This may suggestion for the upcoming Coq User Survey, to ask respondents whether the code they write in Coq ends up on the opam archive.

If many people write Coq code for research papers and don’t include it in the opam archive, then I guess you have to figure out whether you want them in the archive (or a different way to store known-good Coq proofs produced by the community). One way to improve coverage would be to get in touch with the “Artifact Evaluation” committees of SIGPLAN research conferences, which get to see a lot of Coq code written for research purposes, and see if they can encourage researchers to follow certain packaging practices (but what should they be? what is the advantage for them?).

(For large projects there is a clear advantage in being on opam-archive: Coq developers use it for benchmarking and/or backward-compatibility testing. This is important for multi-people project that want to remain usable in the logn run. But I would hazard the guess that a lot of Coq code authors do not self-identify as needing this, and are not necessarily fully aware of the reuse opportunities of their work. I say this, ironically, as an irregular author of Coq formalizations who never bothered submitting to the opam archive.)

Indeed, this is a good suggestion to contact SIGPLAN people, will do that. I think the interest for research papers to be on opam is to have a reproducible build. It does not cost us much to check that existing packages are still compatible with new Coq versions, and update the opam dependencies if needed. It can also serve as advertisement, and be a way to run analysis on many developments like you did.

What Maria and I did for CAV’s artifact evaluation this year is to condition the “reusable” badge on having clear installation instructions. We didn’t recommend using specific package archives like OPAM or PyPi or Cabal, but in practice multiple of the Coq submissions use OPAM (though not all).
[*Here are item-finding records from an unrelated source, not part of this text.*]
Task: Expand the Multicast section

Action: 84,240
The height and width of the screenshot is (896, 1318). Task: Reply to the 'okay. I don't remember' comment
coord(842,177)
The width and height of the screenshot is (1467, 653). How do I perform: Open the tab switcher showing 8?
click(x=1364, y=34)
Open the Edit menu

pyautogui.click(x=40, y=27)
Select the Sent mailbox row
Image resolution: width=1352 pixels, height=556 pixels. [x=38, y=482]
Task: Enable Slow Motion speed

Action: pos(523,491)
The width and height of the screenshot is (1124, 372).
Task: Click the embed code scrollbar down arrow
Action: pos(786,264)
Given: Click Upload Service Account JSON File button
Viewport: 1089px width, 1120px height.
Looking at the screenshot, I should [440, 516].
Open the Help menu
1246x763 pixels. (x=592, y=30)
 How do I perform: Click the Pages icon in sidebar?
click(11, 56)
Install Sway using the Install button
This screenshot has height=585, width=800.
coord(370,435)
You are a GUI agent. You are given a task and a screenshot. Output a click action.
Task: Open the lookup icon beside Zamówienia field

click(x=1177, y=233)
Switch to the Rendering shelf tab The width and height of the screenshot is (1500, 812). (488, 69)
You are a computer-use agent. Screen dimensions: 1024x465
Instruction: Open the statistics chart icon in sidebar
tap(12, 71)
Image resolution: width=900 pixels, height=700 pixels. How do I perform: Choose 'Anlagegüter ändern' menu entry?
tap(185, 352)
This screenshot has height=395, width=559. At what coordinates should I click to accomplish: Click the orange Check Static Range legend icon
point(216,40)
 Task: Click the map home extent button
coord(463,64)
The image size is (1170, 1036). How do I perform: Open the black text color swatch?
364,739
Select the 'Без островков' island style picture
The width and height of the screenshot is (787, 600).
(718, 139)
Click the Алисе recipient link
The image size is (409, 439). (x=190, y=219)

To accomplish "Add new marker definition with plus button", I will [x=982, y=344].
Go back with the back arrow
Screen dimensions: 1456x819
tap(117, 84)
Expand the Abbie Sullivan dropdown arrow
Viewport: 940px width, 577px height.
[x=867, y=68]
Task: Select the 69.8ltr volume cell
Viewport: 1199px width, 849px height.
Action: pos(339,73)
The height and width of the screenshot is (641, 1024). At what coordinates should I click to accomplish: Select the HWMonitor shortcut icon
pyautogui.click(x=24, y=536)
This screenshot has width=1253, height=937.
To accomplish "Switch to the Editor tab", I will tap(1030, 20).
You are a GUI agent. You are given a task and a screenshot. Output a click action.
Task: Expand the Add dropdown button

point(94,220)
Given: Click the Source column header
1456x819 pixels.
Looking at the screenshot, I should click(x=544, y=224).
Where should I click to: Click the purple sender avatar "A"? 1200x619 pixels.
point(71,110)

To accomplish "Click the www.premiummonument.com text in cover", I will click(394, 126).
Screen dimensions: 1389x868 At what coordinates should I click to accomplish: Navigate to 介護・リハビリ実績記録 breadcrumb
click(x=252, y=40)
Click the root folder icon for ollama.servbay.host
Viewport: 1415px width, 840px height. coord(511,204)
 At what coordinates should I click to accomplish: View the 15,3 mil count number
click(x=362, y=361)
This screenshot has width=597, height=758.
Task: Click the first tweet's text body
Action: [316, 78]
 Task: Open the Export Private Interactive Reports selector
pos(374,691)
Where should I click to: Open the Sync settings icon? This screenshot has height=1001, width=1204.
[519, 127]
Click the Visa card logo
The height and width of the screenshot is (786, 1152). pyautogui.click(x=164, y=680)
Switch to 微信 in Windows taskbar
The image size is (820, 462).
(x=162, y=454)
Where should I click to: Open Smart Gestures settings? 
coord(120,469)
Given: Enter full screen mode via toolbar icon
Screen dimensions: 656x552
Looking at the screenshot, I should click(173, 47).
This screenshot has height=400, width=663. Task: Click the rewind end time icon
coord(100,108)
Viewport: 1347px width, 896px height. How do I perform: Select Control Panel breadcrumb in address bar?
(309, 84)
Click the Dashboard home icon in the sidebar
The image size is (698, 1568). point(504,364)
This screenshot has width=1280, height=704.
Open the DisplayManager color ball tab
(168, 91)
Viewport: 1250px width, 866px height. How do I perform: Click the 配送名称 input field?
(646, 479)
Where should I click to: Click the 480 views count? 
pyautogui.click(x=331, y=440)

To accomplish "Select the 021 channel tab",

I’m not sure if it would make things better to require OPAM for Coq packages.

I don’t think that it would be in the spirit of artifact evaluation to require one specific technical solution, but I think that this probably a good place or place to have a discussion with authors about good packaging practices. “The Coq community recommends packaging proofs on opam-archive, here is a link to how to do it”. This may help spread the word among authors with vestigial code distribution practices.

OK yes indeed, suggesting / recommending rather than requiring.

I think it would also help to explain to the authors what they gain from distributing through OPAM: as an artifact reviewer, having a proof distributed through OPAM rather than as a plain git repo would make my life marginally harder, not easier (I’d have to figure out where OPAM installed the source files containing the proof to step through them interactively, read the theorem statements, and run coqchk).

Things are different if the artifact is a tool or a library implemented in Coq, since in that case I may just want to use the tool or import the library without looking at the implementation, and OPAM is good for that.